Pendant cinq décennies, le Myanmar a croupi sous un régime militaire strict qui a conduit à l’isolement et aux sanctions internationales. Lorsque les généraux ont relâché leur emprise, avec pour point culminant l’accession de Suu Kyi au pouvoir lors des élections de 2015, la communauté internationale a réagi en levant la plupart des sanctions et en injectant des investissements dans le pays.
Cela a pris fin avec le coup d’État militaire du 1er février 2021, après les élections de novembre 2020, au cours desquelles le parti de la Ligue nationale pour la démocratie de Suu Kyi a remporté une victoire écrasante et les militaires ont contesté le résultat comme étant frauduleux.
La prise de pouvoir a suscité une opposition publique massive, qui s’est depuis transformée en une résistance armée que certains experts de l’ONU ont qualifiée de guerre civile.
Le mois dernier, l’Association d’assistance aux prisonniers politiques, une organisation de surveillance des droits, a déclaré que plus de 16 000 personnes avaient été détenues pour des motifs politiques au Myanmar depuis la prise de pouvoir par l’armée. Parmi les personnes arrêtées, plus de 13 000 sont toujours en détention. L’association a déclaré qu’au moins 2 465 civils avaient été tués depuis la prise du pouvoir en 2021, bien que l’on pense que ce chiffre soit beaucoup plus élevé.
Une grande partie de la communauté internationale, y compris les autres membres de l’Association des nations de l’Asie du Sud-Est, ont exprimé leur frustration face à la ligne dure adoptée par les généraux pour résister aux réformes. Les dirigeants du Myanmar ont accepté un plan en cinq points de l’ASEAN en avril 2021 pour rétablir la paix et la stabilité dans le pays, mais les militaires ont fait peu d’efforts pour mettre en œuvre ce plan.
Le plan prévoit l’arrêt immédiat des violences, un dialogue entre toutes les parties concernées, la médiation du processus de dialogue par un envoyé spécial de l’ASEAN, la fourniture d’une aide humanitaire par les canaux de l’ASEAN et une visite au Myanmar de l’envoyé spécial de l’association pour rencontrer toutes les parties concernées.
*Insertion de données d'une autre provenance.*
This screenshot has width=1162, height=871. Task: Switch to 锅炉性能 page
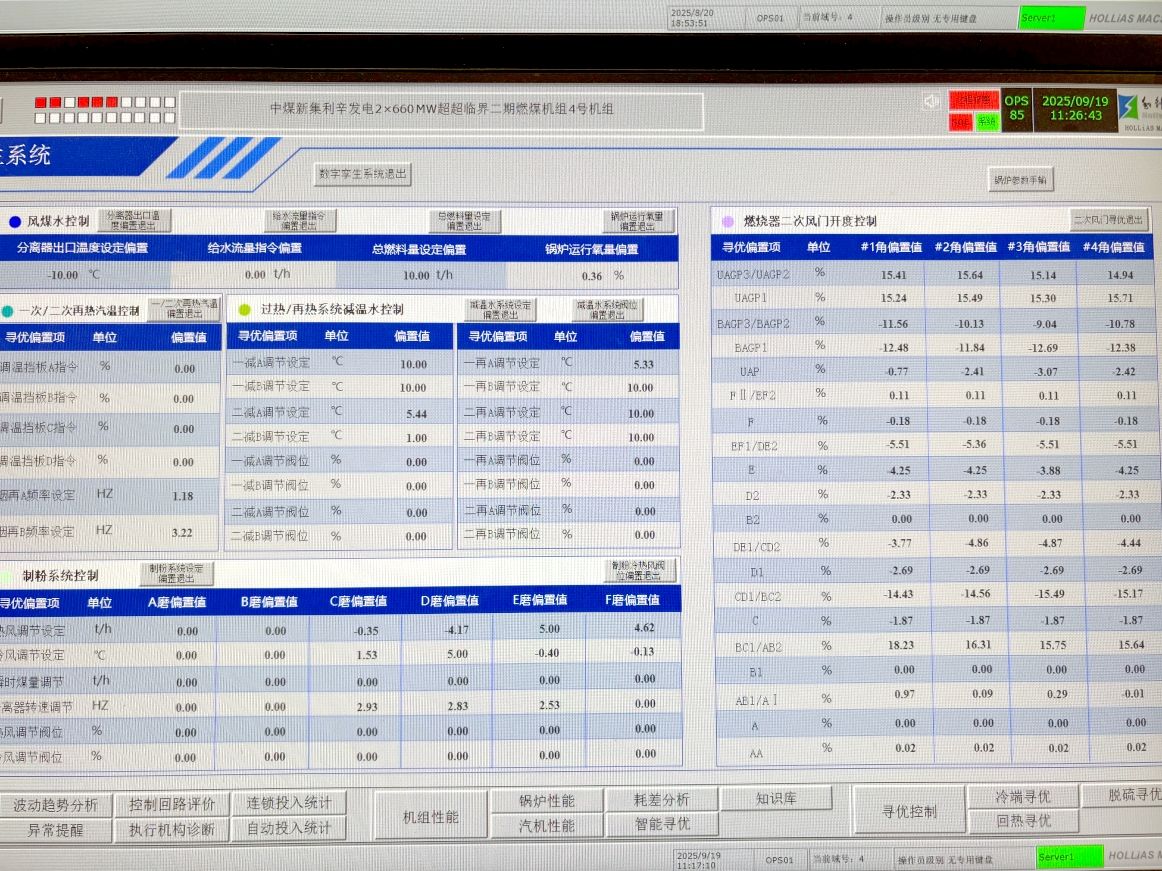point(547,801)
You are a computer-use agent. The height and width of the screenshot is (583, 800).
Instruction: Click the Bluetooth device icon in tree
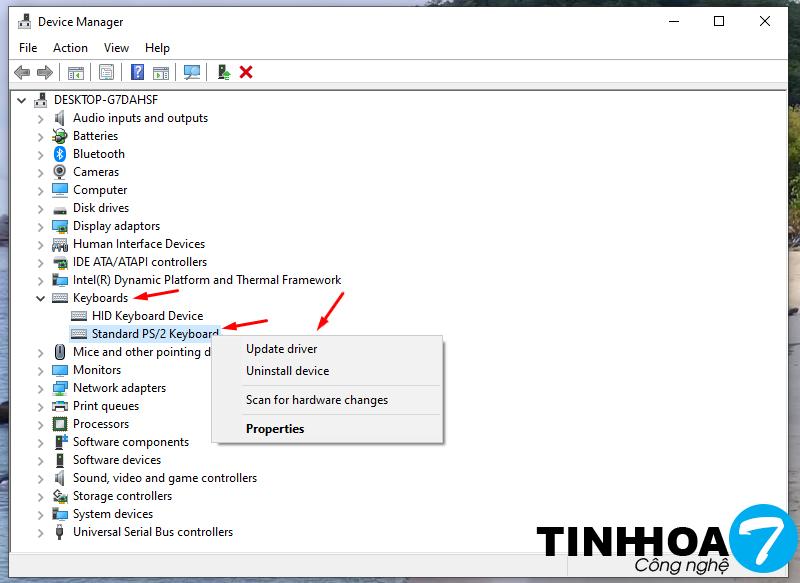click(x=60, y=154)
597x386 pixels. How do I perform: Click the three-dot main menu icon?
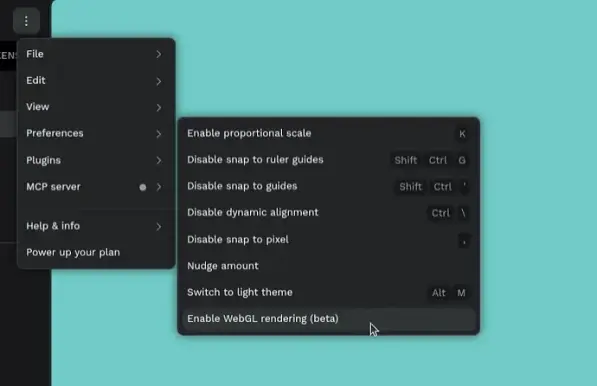pos(26,21)
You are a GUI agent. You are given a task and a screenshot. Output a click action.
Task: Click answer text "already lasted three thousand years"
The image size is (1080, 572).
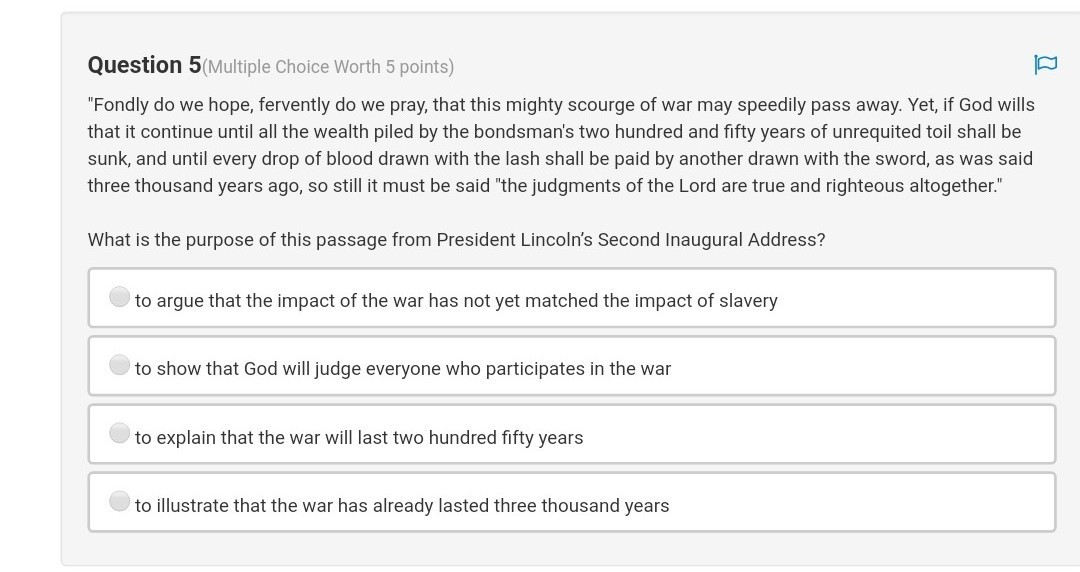[402, 506]
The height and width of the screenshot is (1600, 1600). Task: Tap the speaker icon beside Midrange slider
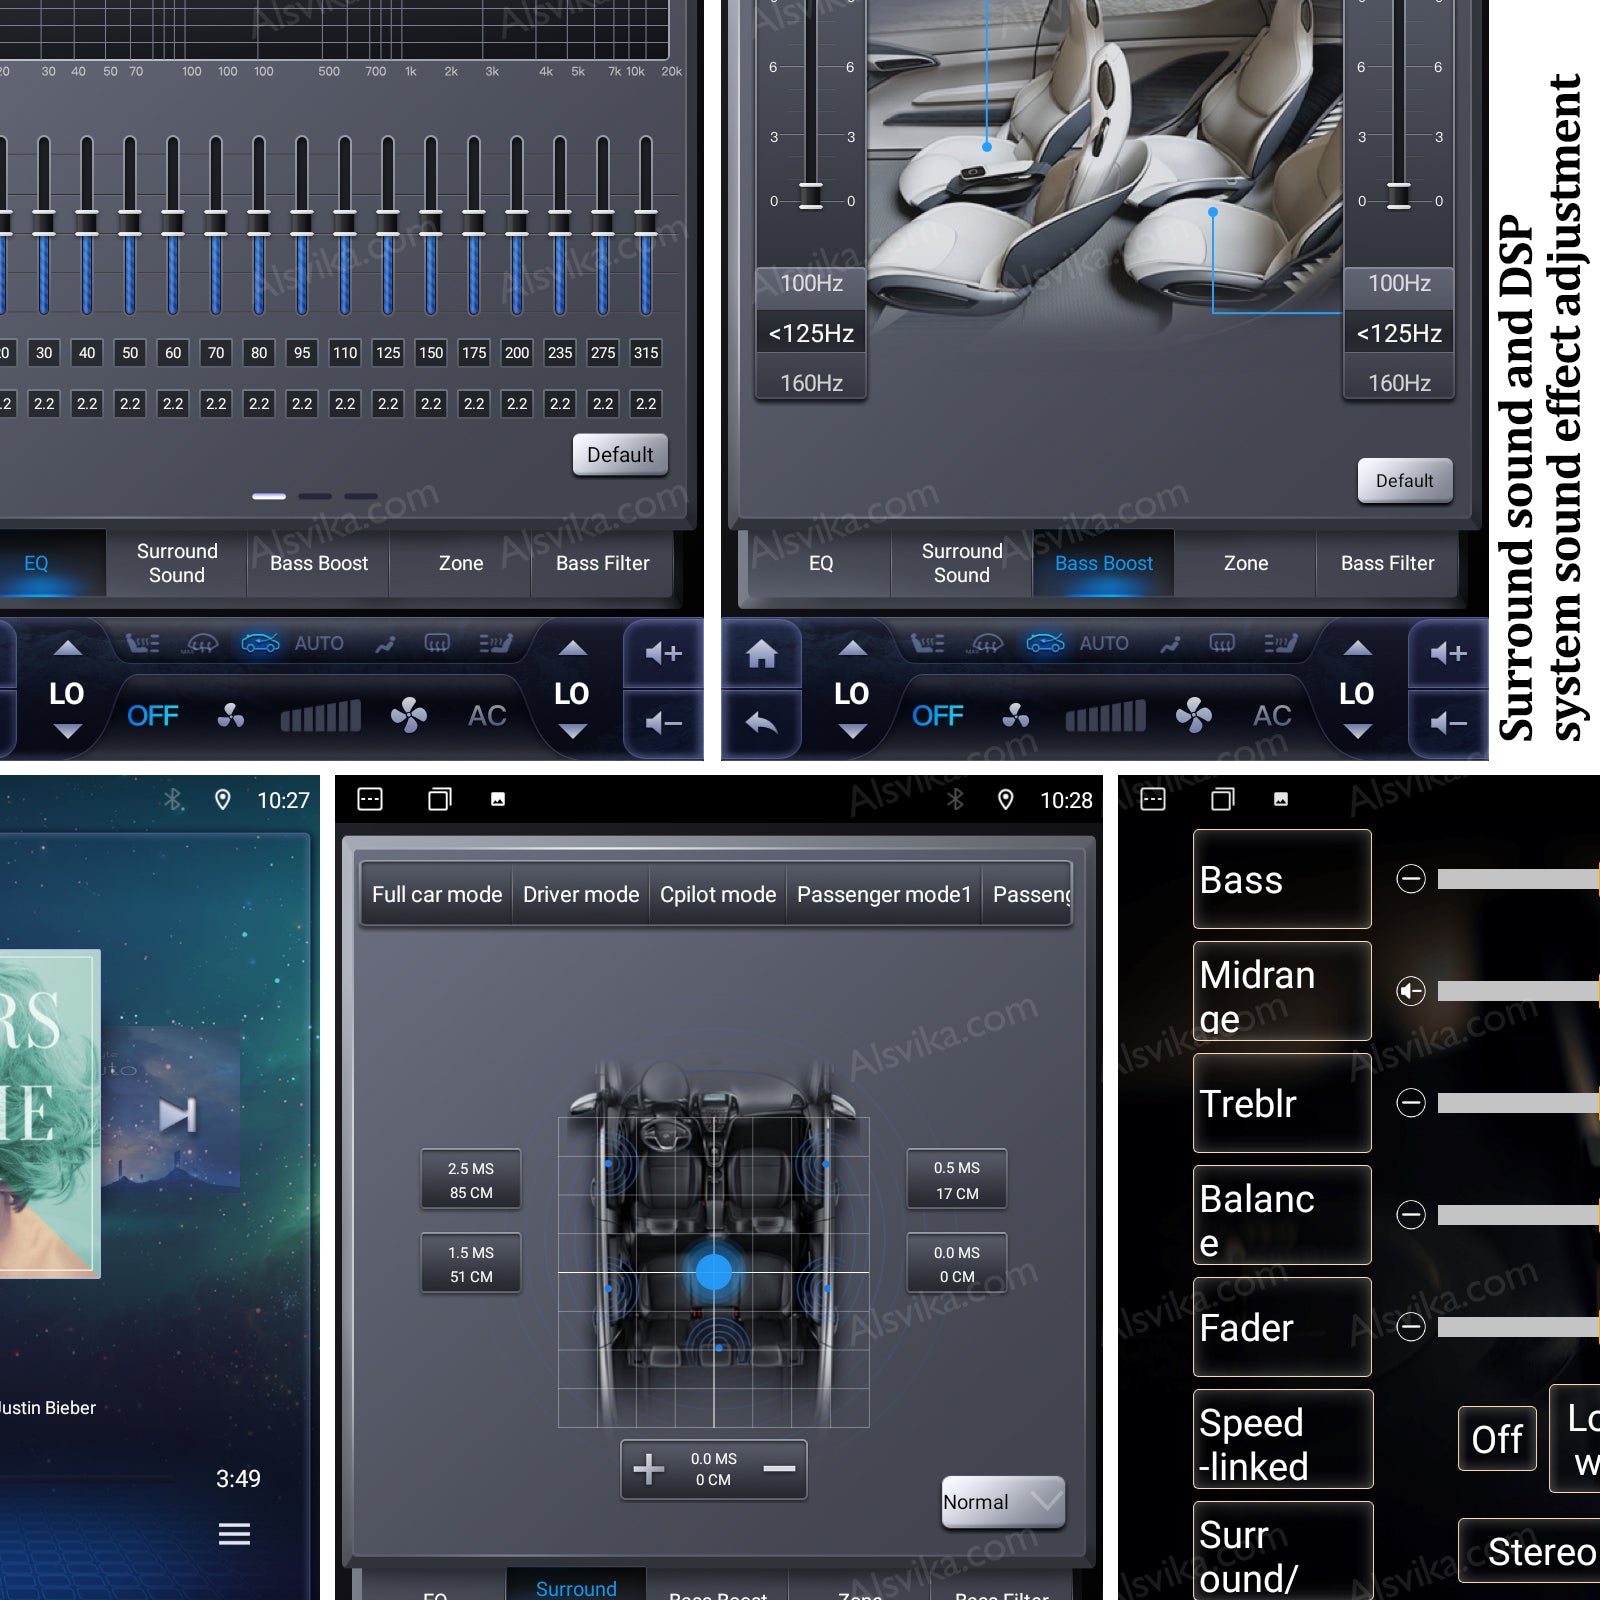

L’actuelle envoyée spéciale des Nations unies, Noeleen Heyzer, et l’envoyé spécial de l’ANASE, Prak Sokhonn, un ministre cambodgien, se sont tous deux rendus au Myanmar, mais aucun n’a été autorisé à rencontrer Suu Kyi.
Le projet de résolution « reconnaît le rôle central de l’ASEAN dans la recherche d’une solution pacifique à la crise au Myanmar » et encourage la communauté internationale à soutenir les efforts de l’ASEAN, notamment dans la mise en œuvre du consensus en cinq points.
Prenant acte de l’engagement pris par l’armée du Myanmar devant les dirigeants de l’ANASE en avril 2021 de soutenir le consensus en cinq points, le projet appelle à des « actions concrètes et immédiates » pour mettre en œuvre « efficacement et pleinement » le plan.
Il exhorte toutes les parties au Myanmar à travailler avec les envoyés des Nations Unies et de l’ANASE pour entamer un dialogue visant à résoudre pacifiquement la crise dans le pays.
La résolution exprime également une « profonde inquiétude » face à l’état d’urgence imposé par les militaires, à l’arrestation de Suu Kyi et de l’ancien président Win Myint, qui devraient être libérés immédiatement, et au « nombre de plus en plus important de personnes déplacées à l’intérieur du pays et à l’augmentation spectaculaire des besoins humanitaires ». Il réitère la condamnation par le Conseil de l’exécution de militants en juillet.
La résolution souligne la nécessité « d’un processus pacifique, authentique et inclusif pour désescalader la violence et parvenir à une résolution politique durable. »
Elle souligne également la nécessité de s’attaquer à la crise dans l’État de Rakhine et de créer les conditions du retour des musulmans rohingyas issus de la minorité ethnique, pour la plupart chassés par la répression militaire du pays à majorité bouddhiste en août 2018 . Quelque 700 000 personnes vivent toujours en tant que réfugiés au Bangladesh voisin, tandis que d’autres restent déplacées au Myanmar.